Work to complete ▸ Lay out the part of the records that opens with the line containing "Image resolution: width=1063" and closes with the line containing "pyautogui.click(x=1056, y=295)" as a JSON list of strings, one per line, with blank lines omitted. Leave the pictures out of the answer.

Provided material ▸
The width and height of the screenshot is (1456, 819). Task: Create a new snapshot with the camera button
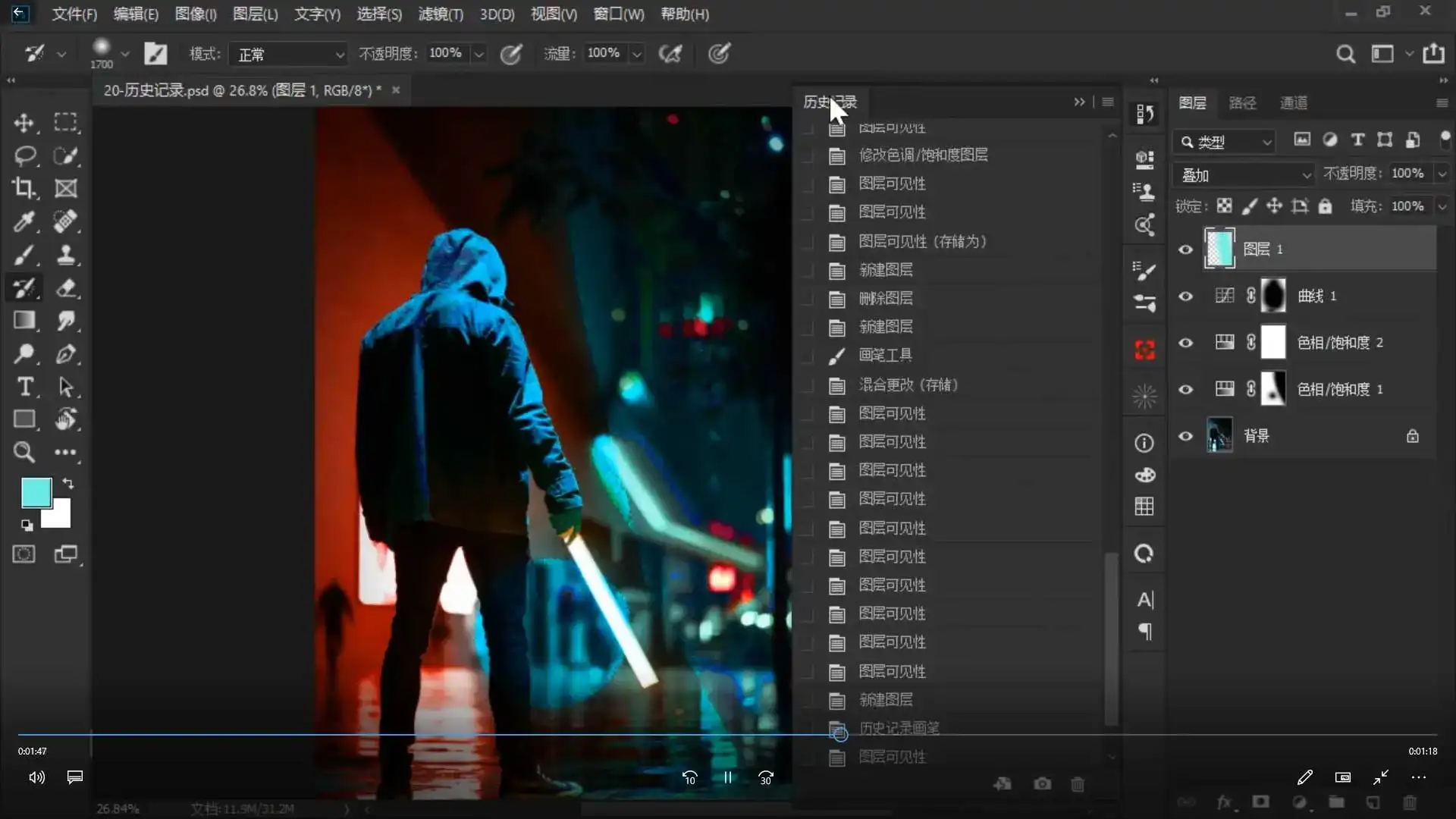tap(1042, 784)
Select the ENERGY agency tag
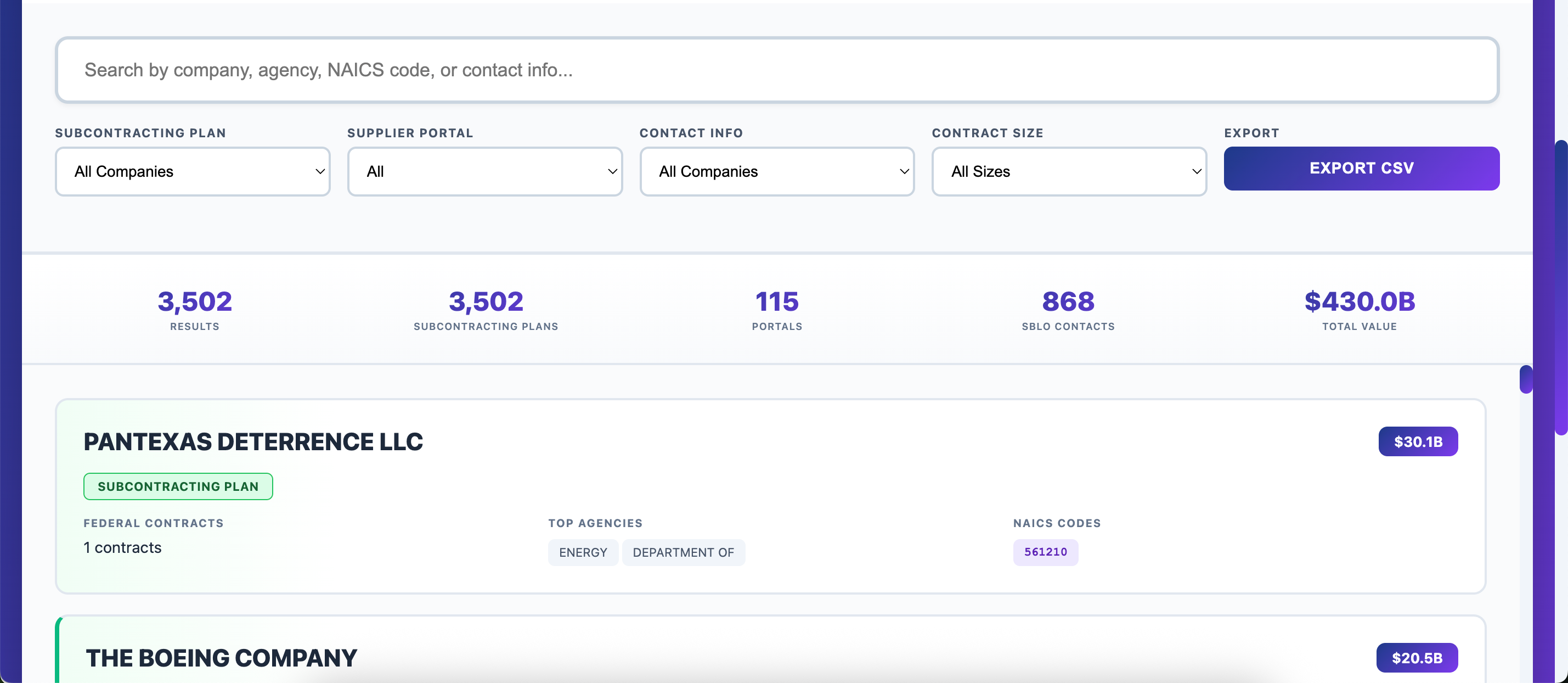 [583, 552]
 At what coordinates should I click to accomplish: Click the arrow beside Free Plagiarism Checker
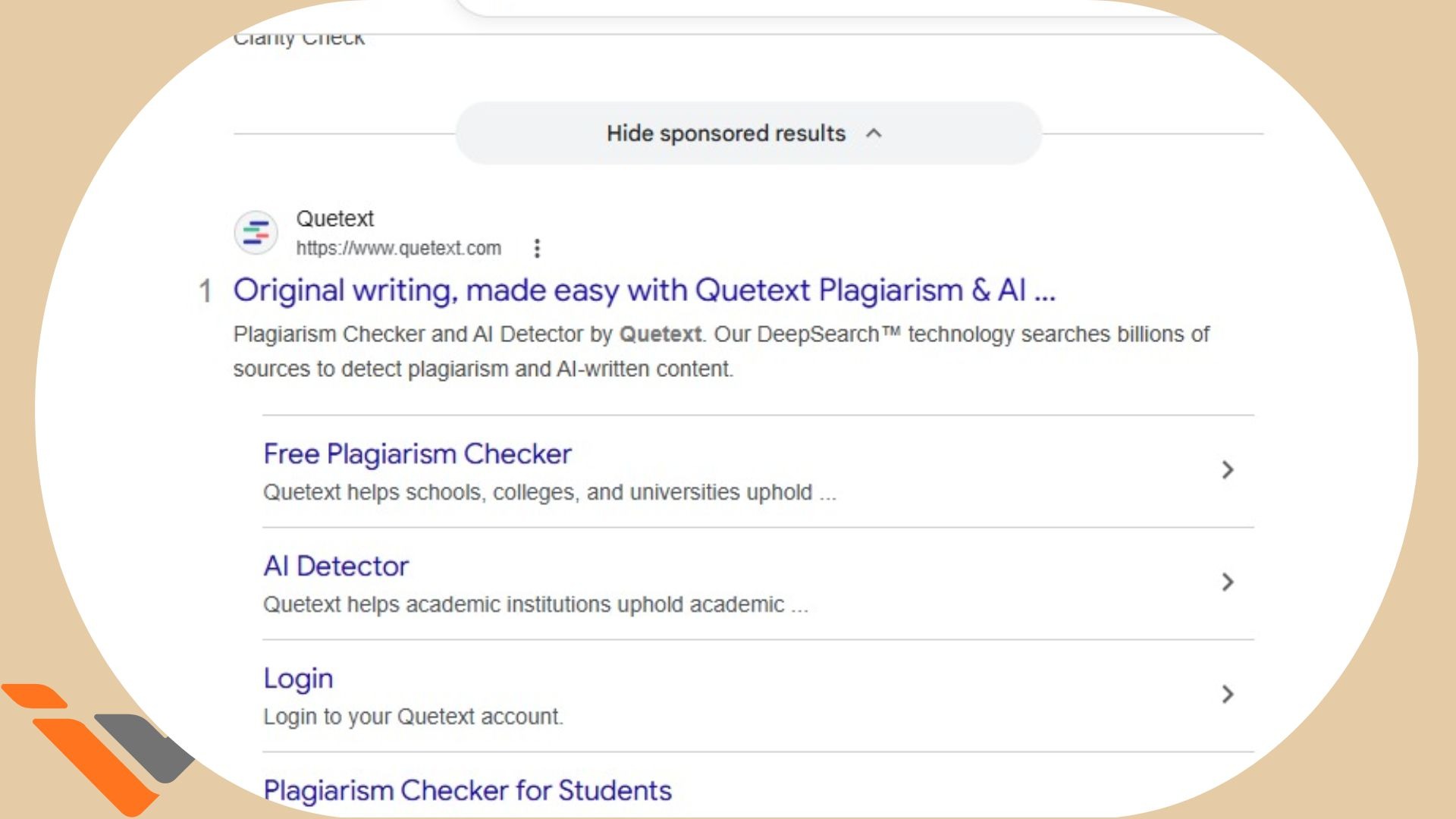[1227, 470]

==

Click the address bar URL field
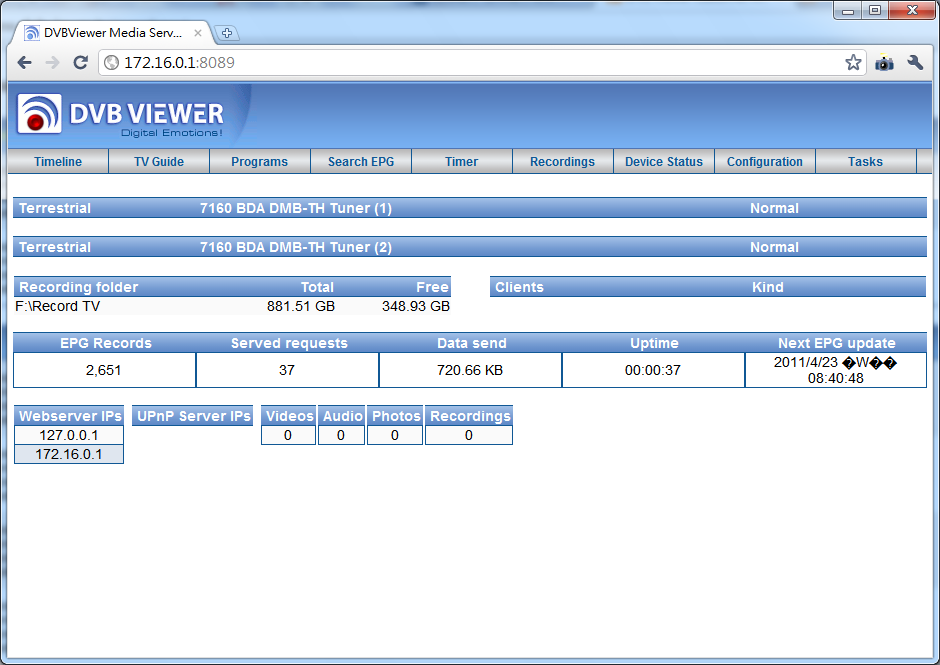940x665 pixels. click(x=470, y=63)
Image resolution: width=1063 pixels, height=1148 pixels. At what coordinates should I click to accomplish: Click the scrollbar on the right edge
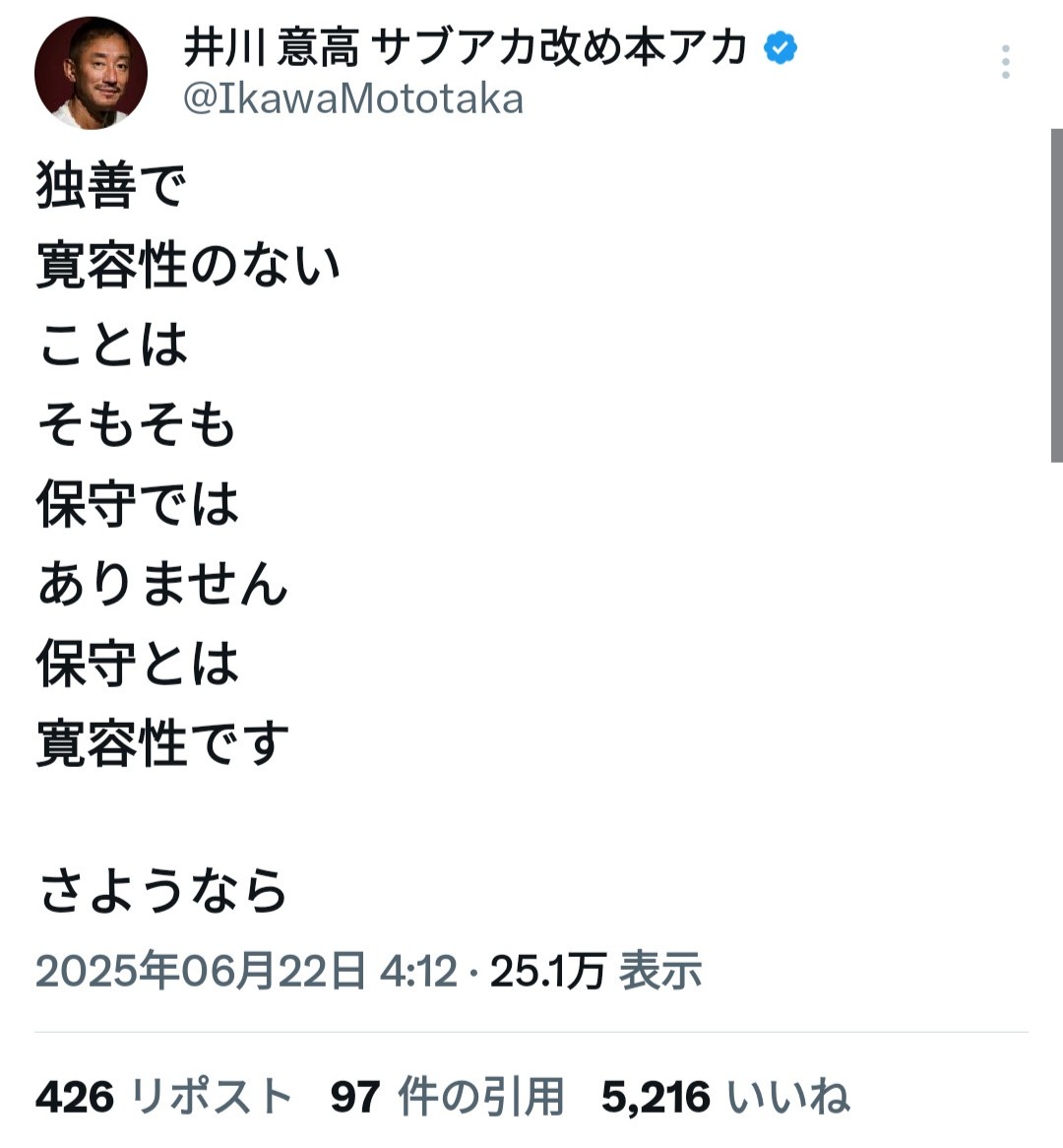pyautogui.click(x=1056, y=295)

==

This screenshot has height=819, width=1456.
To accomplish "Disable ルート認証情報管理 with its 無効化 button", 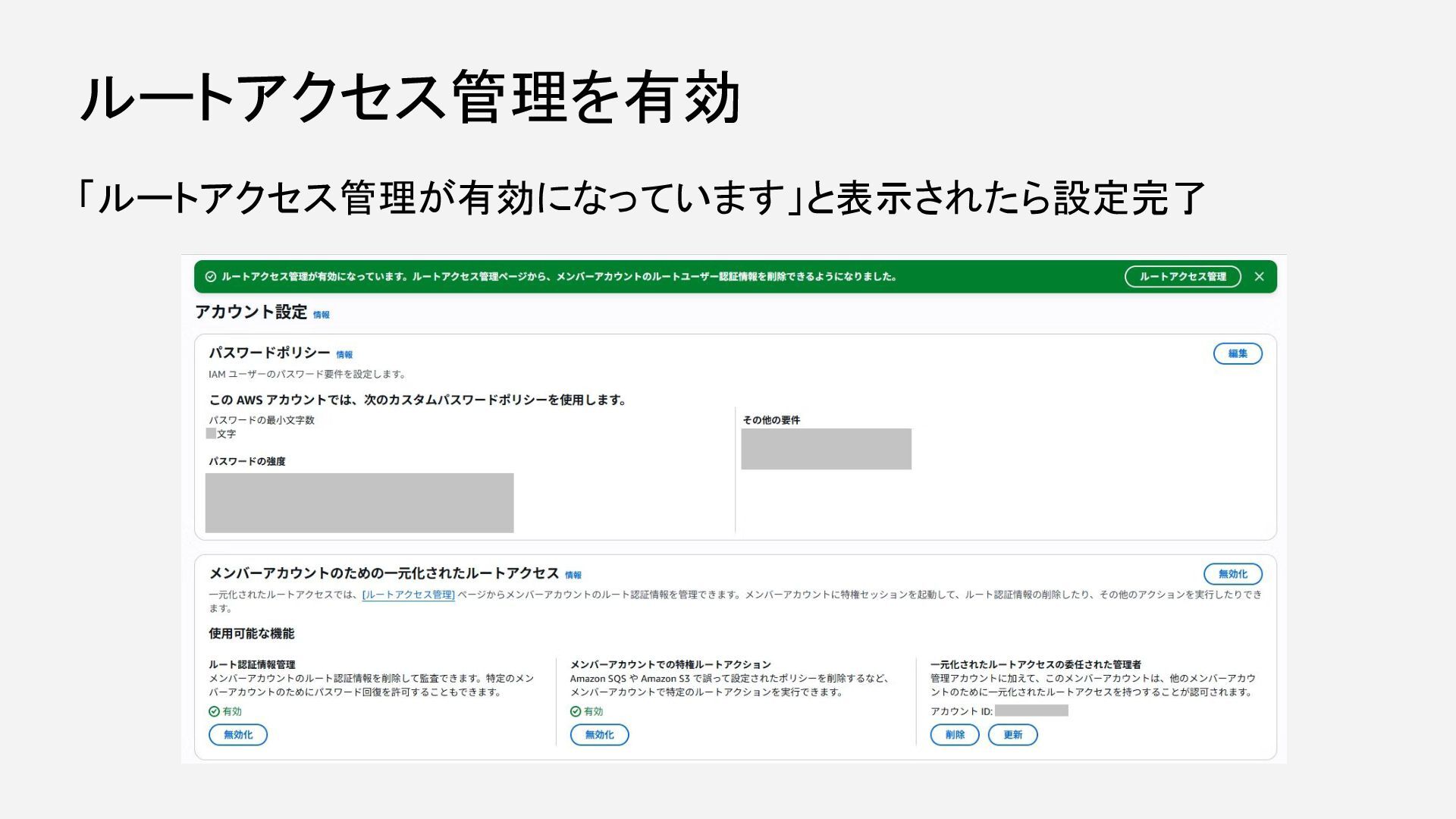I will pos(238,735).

Result ▸
[
  "Image resolution: width=1063 pixels, height=1148 pixels. At what coordinates should I click to accomplish: Click the scrollbar on the right edge",
  "pyautogui.click(x=1056, y=295)"
]